_Source extract_
· · · · ·

Now in the second year of the project, I have shifted again to understand the project as existing alongside and partially overlapping with the advocacy group, with the prize existing in the overlapping area of the two circles, but also in an invisible space outside the circles – my research, and indeed the work of the advocacy group, are not the only factors or groups that could potentially lead to a new prize being set up. As a ‘speculative archivist’ I also record activities of the advocacy group in which I am not actively involved; the scope of the advocacy group’s activities therefore goes beyond the scope of my doctoral research project. This overlapping relationship is illustrated by Figure 4.
These diagrams of the projects are useful for my own growing understanding of the complex overlapping relationships at play and how they connect to the prize that may or may not come into existence. In modelling the shifting relationship between myself, the group, and the prize project, the diagrams above lack a temporal dimension.
ARCHIVES IN PUBLISHING STUDIES
Before turning to draw on record formation scholarship, however, it is important to examine how archives have been thought of in relation to publishing and literary prizes. After all, the disciplinary background of this study is publishing and book history, and if the present can be historicised, as science fiction studies suggest, as ‘the past of a future-yet-to-be’ (Hollinger, 2010: 30), then contemporary publishing of the present carries within it potentiality to becoming book history of the future. For example, the Man Booker Prize archive allows for scholarly and journalistic reconstruction. Oxford Brookes University’s acquisition of the Man Booker archive in 2003 was itself the subject of a news article. The introduction to this article emphasises the physical space housing the archive, and the material artefacts within it:
Turn right into the ground floor of Oxford Brookes’s Headington library and you come to a small, nondescript side room. Not so long ago this used to be someone’s - though no one can remember quite whose - office, but now it’s home to 115 cardboard boxes. Or, to be more precise, 115 acid-free cardboard boxes. For this room now houses the entire archive of the Man Booker prize, making it home to one of the most important collections in modern British and Commonwealth publishing. (Crace, 2003)

· · · · ·

_Supplied material_

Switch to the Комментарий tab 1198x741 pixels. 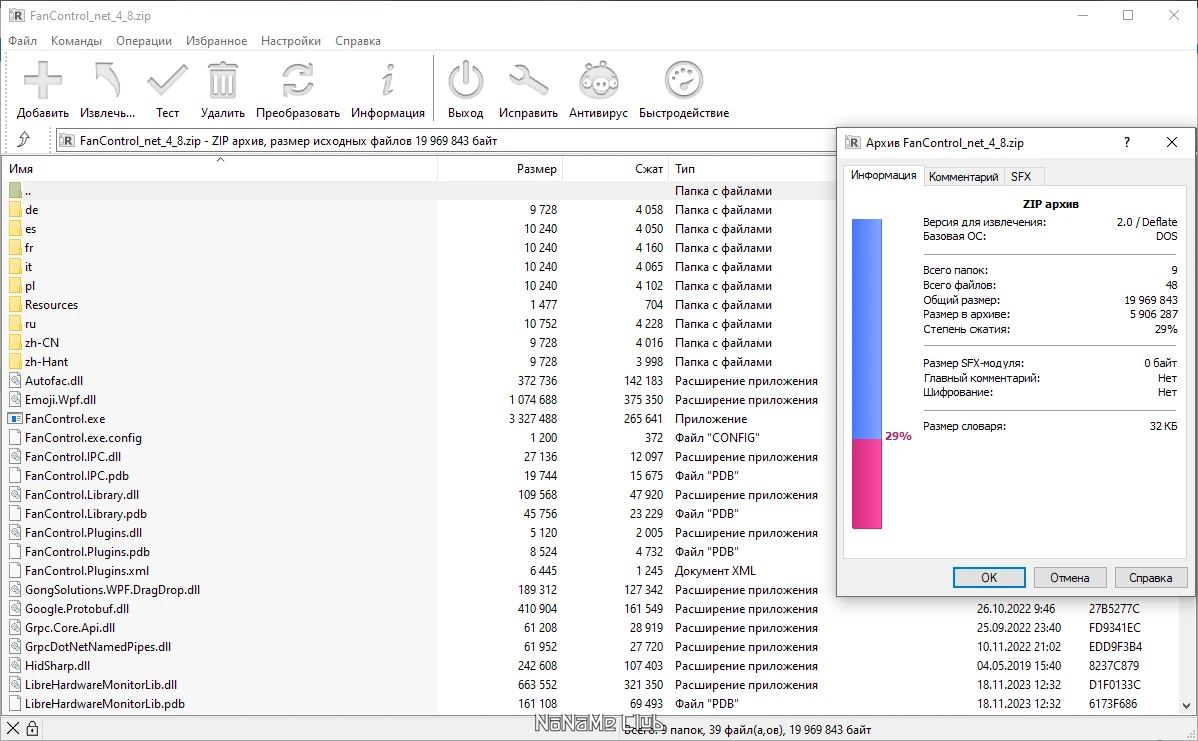click(x=963, y=177)
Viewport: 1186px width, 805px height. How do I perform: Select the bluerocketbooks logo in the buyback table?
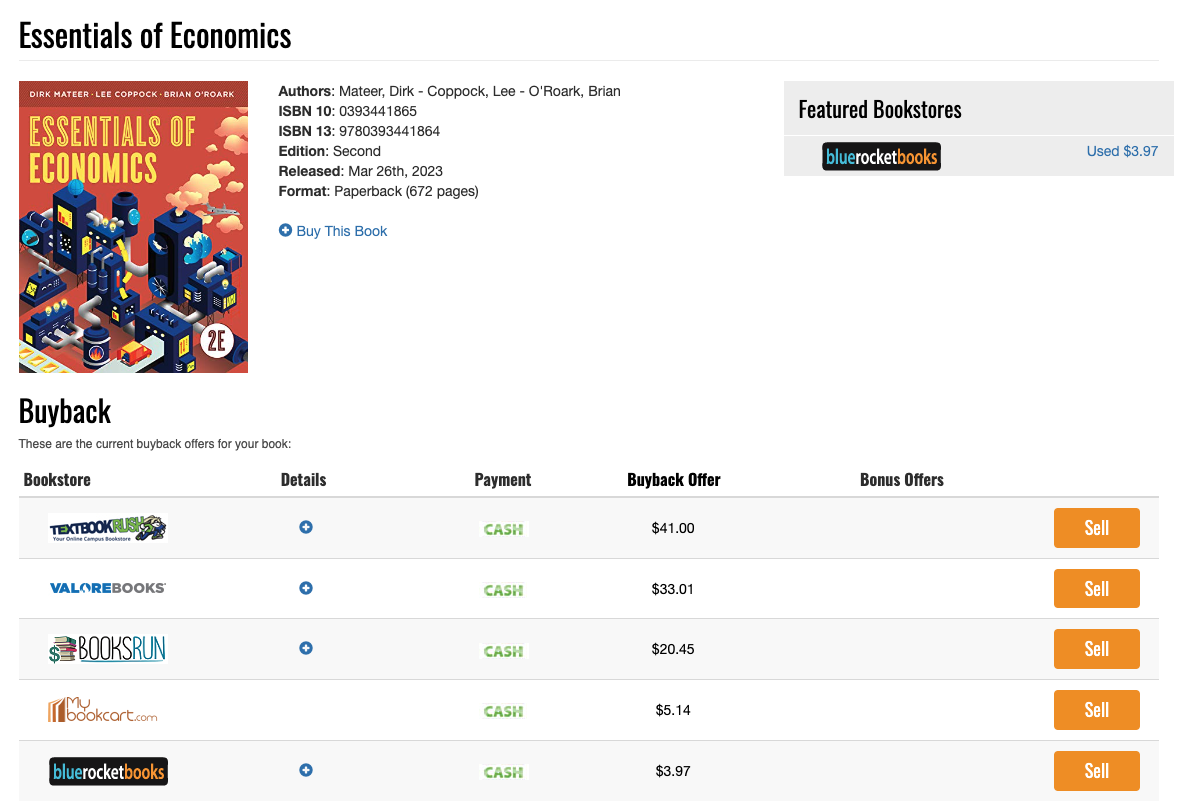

· · · · ·

_Actions to take_
A: According to the text on archives and literary prizes, why is it important to examine how archives have been thought of in relation to publishing and literary prizes? Answer in one to three sentences.
B: In the text on archives and literary prizes, how many boxes hold the Man Booker prize archive, and what kind of boxes are they?
C: Repeat the words of the text on archives and literary prizes, starting at "These diagrams of" and ending at "a temporal dimension.".
Base every response solely on the text on archives and literary prizes.

_The solutions_
A: The study's disciplinary background is publishing and book history. If the present can be historicized as "the past of a future-yet-to-be," then contemporary publishing carries within it the potential to become the book history of the future.

B: It is held in 115 acid-free cardboard boxes.

C:
These diagrams of the projects are useful for my own growing understanding of the complex overlapping relationships at play and how they connect to the prize that may or may not come into existence. In modelling the shifting relationship between myself, the group, and the prize project, the diagrams above lack a temporal dimension.